Why are you hiding under the desk eating a grilled cheese and Xanax sandwich? I haven't shown you what I've done to the fence in the back yard!

Oh! And did I mention that you're going to have house guests for the next month who're going to be less than impressed that your fourteen year old dog sometimes forgets the difference between carpet and grass?

I really can't understand why you're drinking wine straight out of the bottle, because I haven't even told you the BEST. PART. YET! you're going to get to spend every hour you're not at work with your husband! DOESN'T THAT SOUND AWESOME?


FINE. You can have nightmares when you DO manage to sleep, but that is IT. You're not getting anything else.

Except a really huge papercut.

I hope you're satisfied, missy.

So. Yeah. The Crazy and me? We're still here, just....sometimes we're not fit for company, you know?

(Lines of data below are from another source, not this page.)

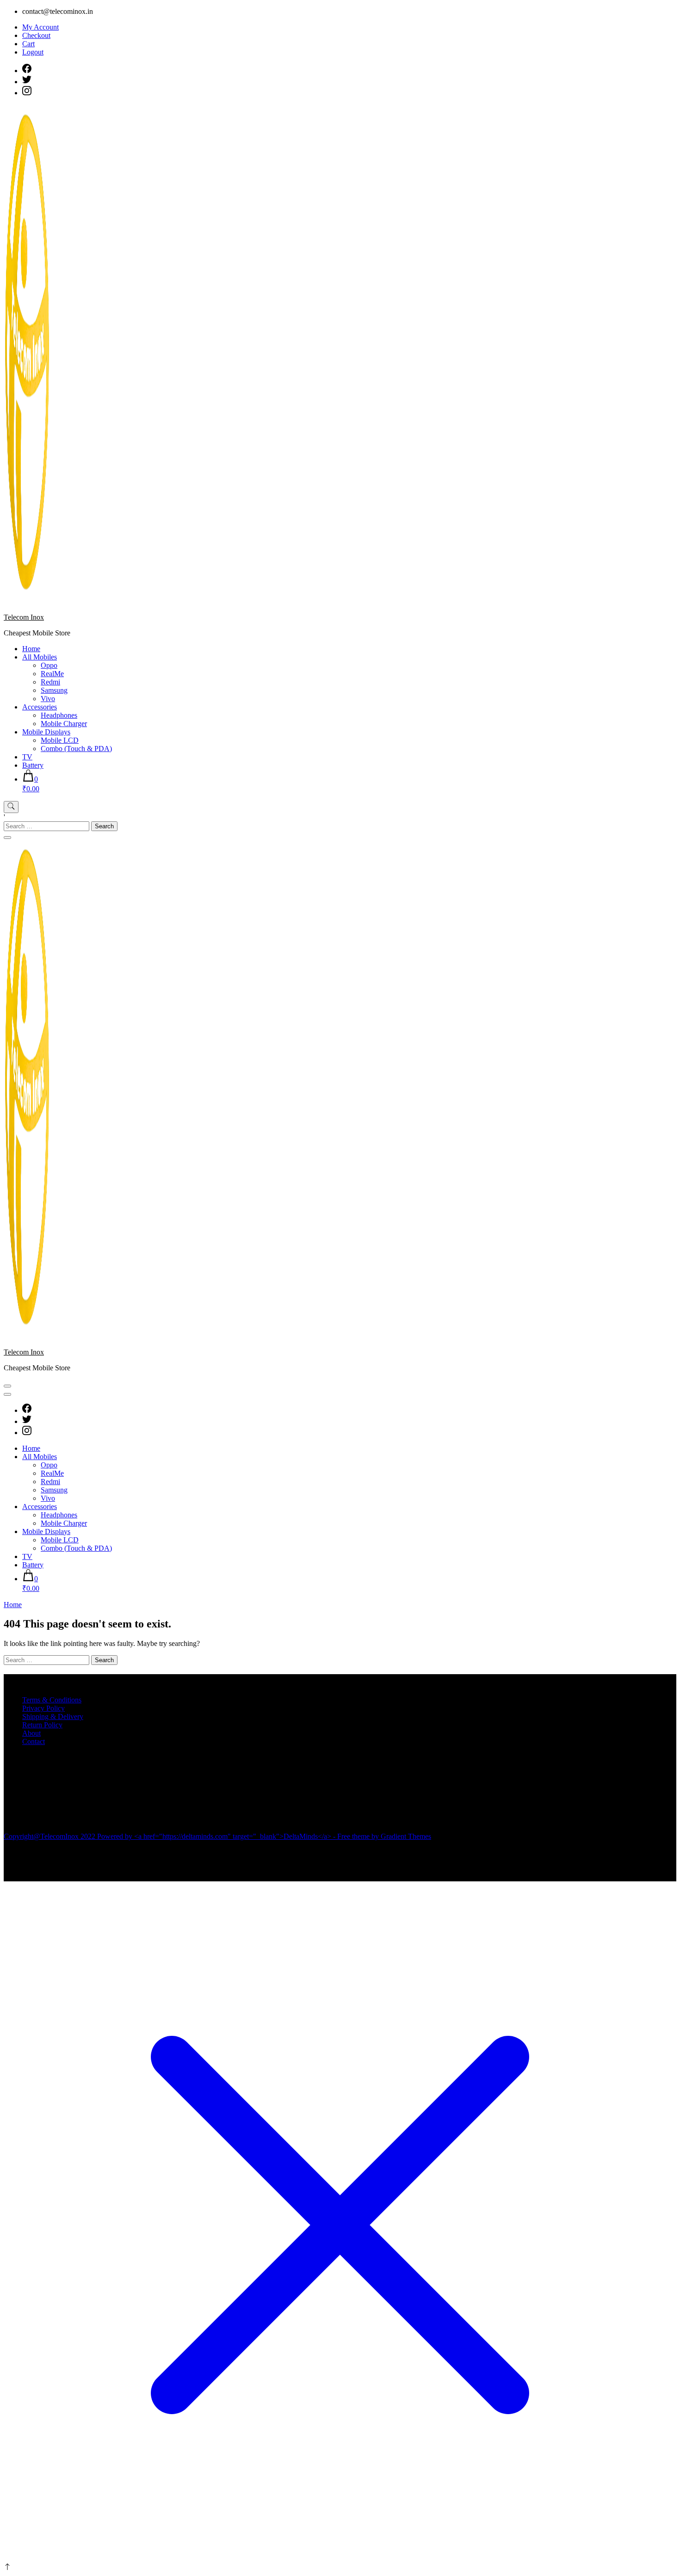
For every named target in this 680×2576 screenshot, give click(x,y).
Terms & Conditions (51, 1700)
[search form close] (7, 837)
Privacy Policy (43, 1708)
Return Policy (42, 1725)
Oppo (49, 665)
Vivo (48, 699)
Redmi (50, 682)
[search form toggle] (11, 807)
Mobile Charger (64, 723)
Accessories (39, 707)
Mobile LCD (60, 740)
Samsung (54, 690)
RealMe (52, 674)
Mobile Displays (46, 732)
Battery (32, 765)
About (31, 1733)
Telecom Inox (24, 617)
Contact (33, 1741)
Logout (32, 52)
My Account (40, 27)
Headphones (59, 715)
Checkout (36, 35)
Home (31, 649)
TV (27, 757)
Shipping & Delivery (52, 1716)
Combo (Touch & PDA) (76, 748)
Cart (28, 44)
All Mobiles (39, 657)
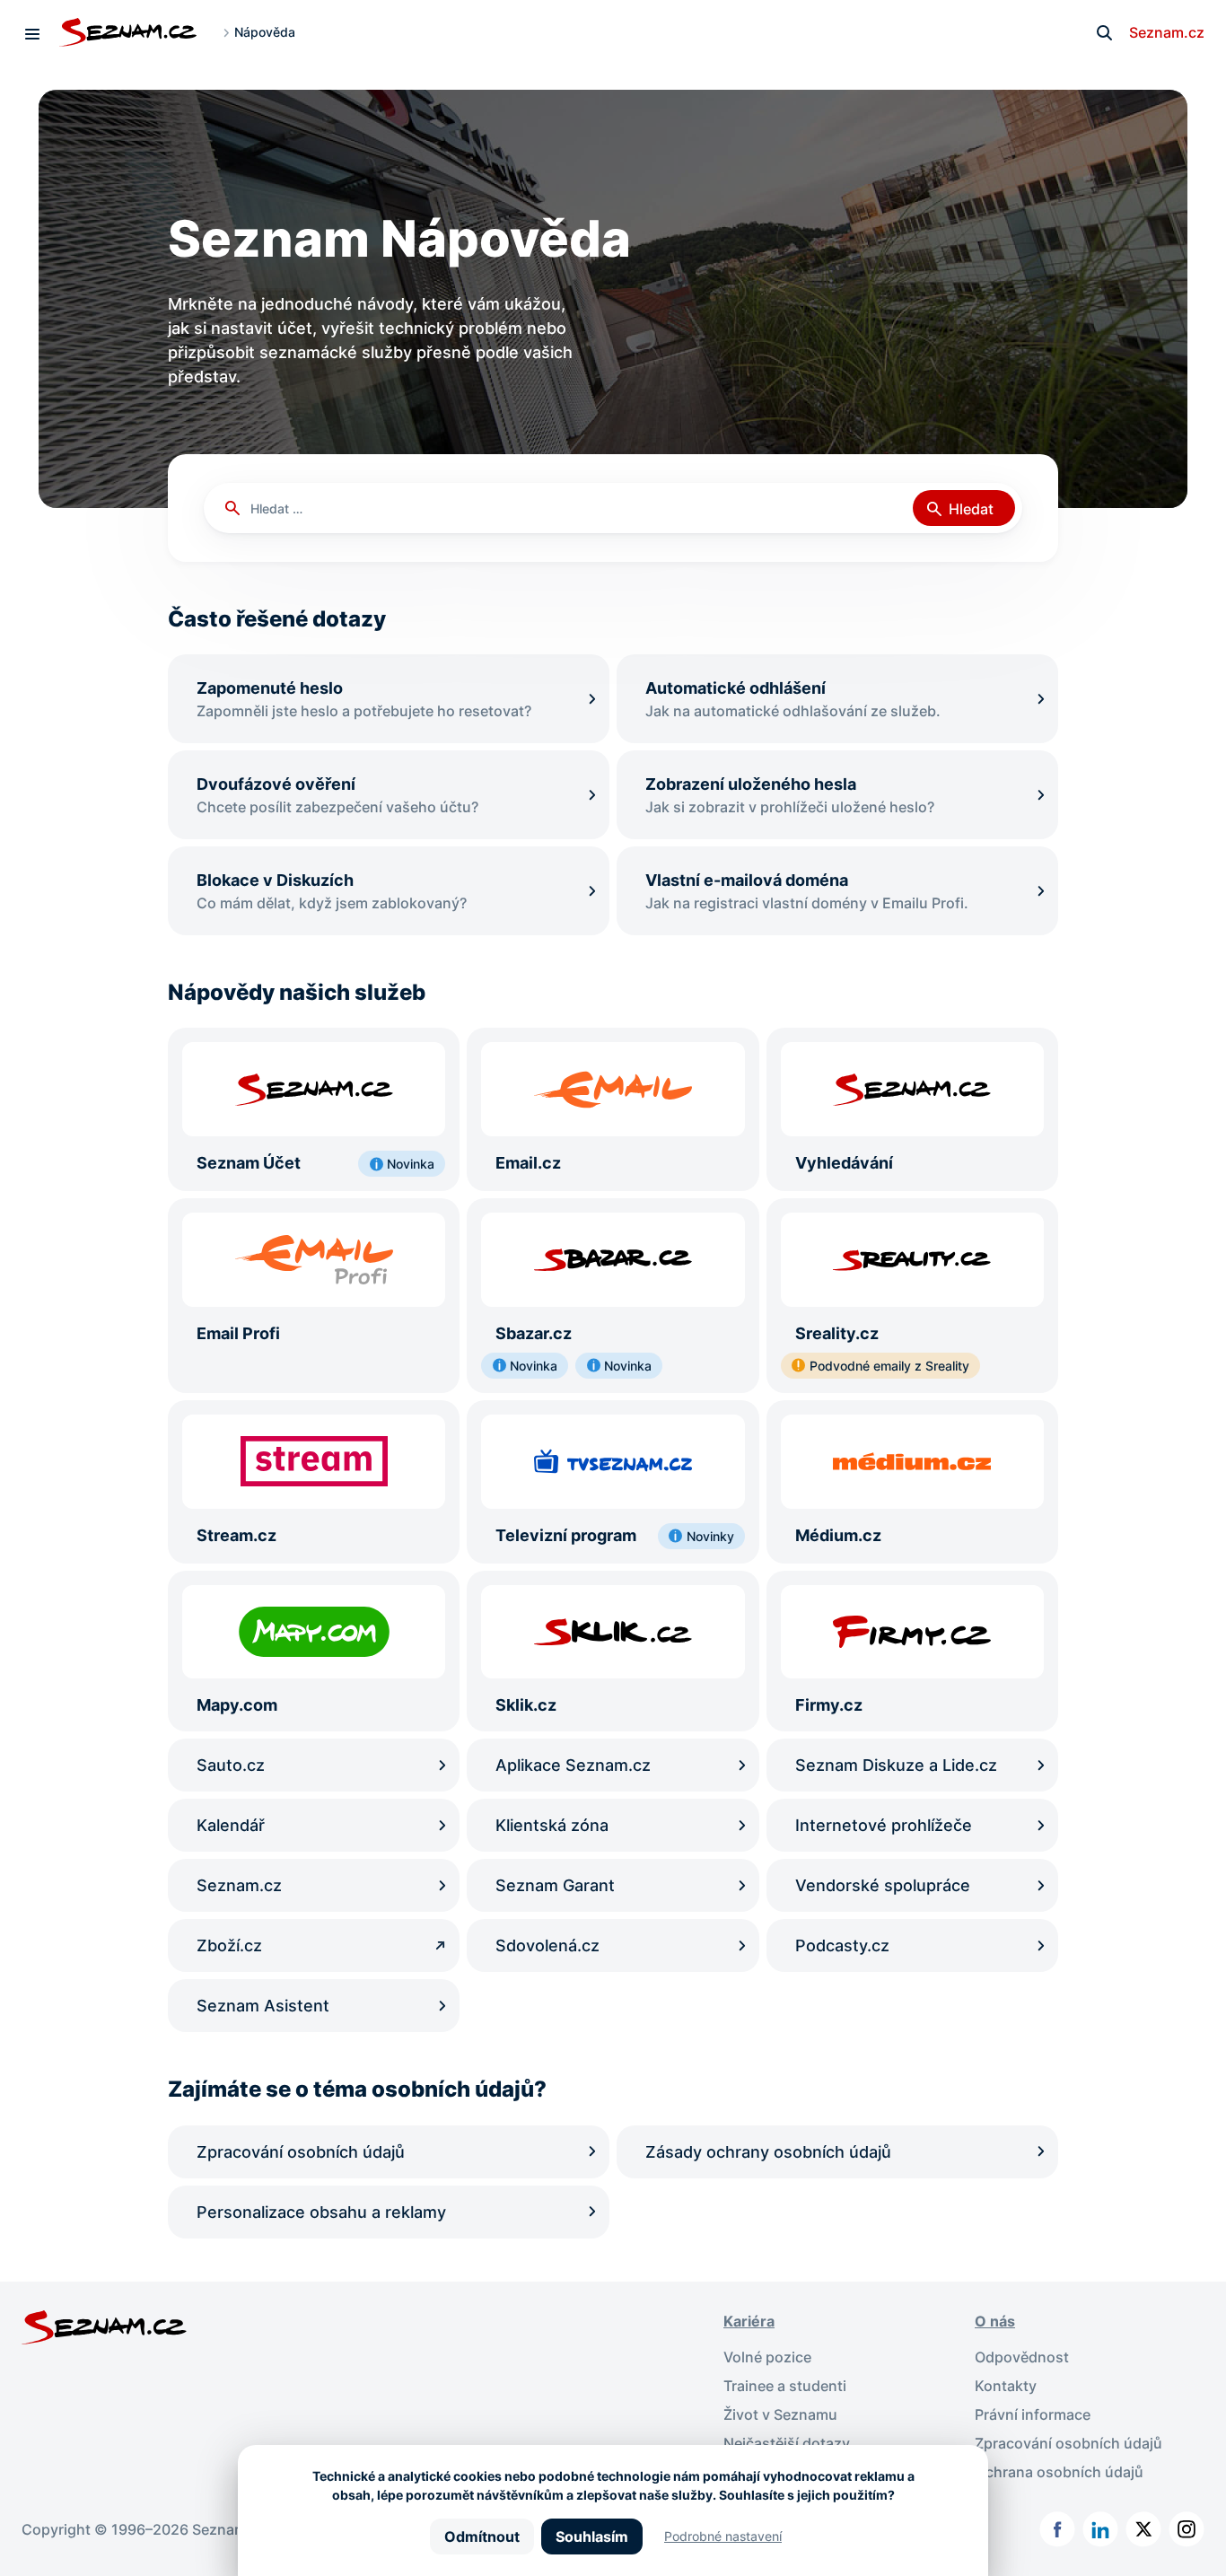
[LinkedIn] (1100, 2529)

5 little kittens say Meow:

Lin said...

Holy crap girl, you sure have your hands full. I'm keeping my fingers crossed that things will start looking up for you & for the safety of your family, haha.

Good luck!

Nadine Hightower said...

Breathe Deep! And remember it may look like your shit bucket runth over right now. You are not alone.

Keep Eating the Your special sandwiches... and hang in there.


CK said...

Mmmm. Grilled cheese and Xanax sure would hit the spot right about now.

Feel free to call and kvetch about in-laws if you want.

OHN said...

Holy shit.

Lorrie Veasey said...

Sounds like someone had a kind of crappy day!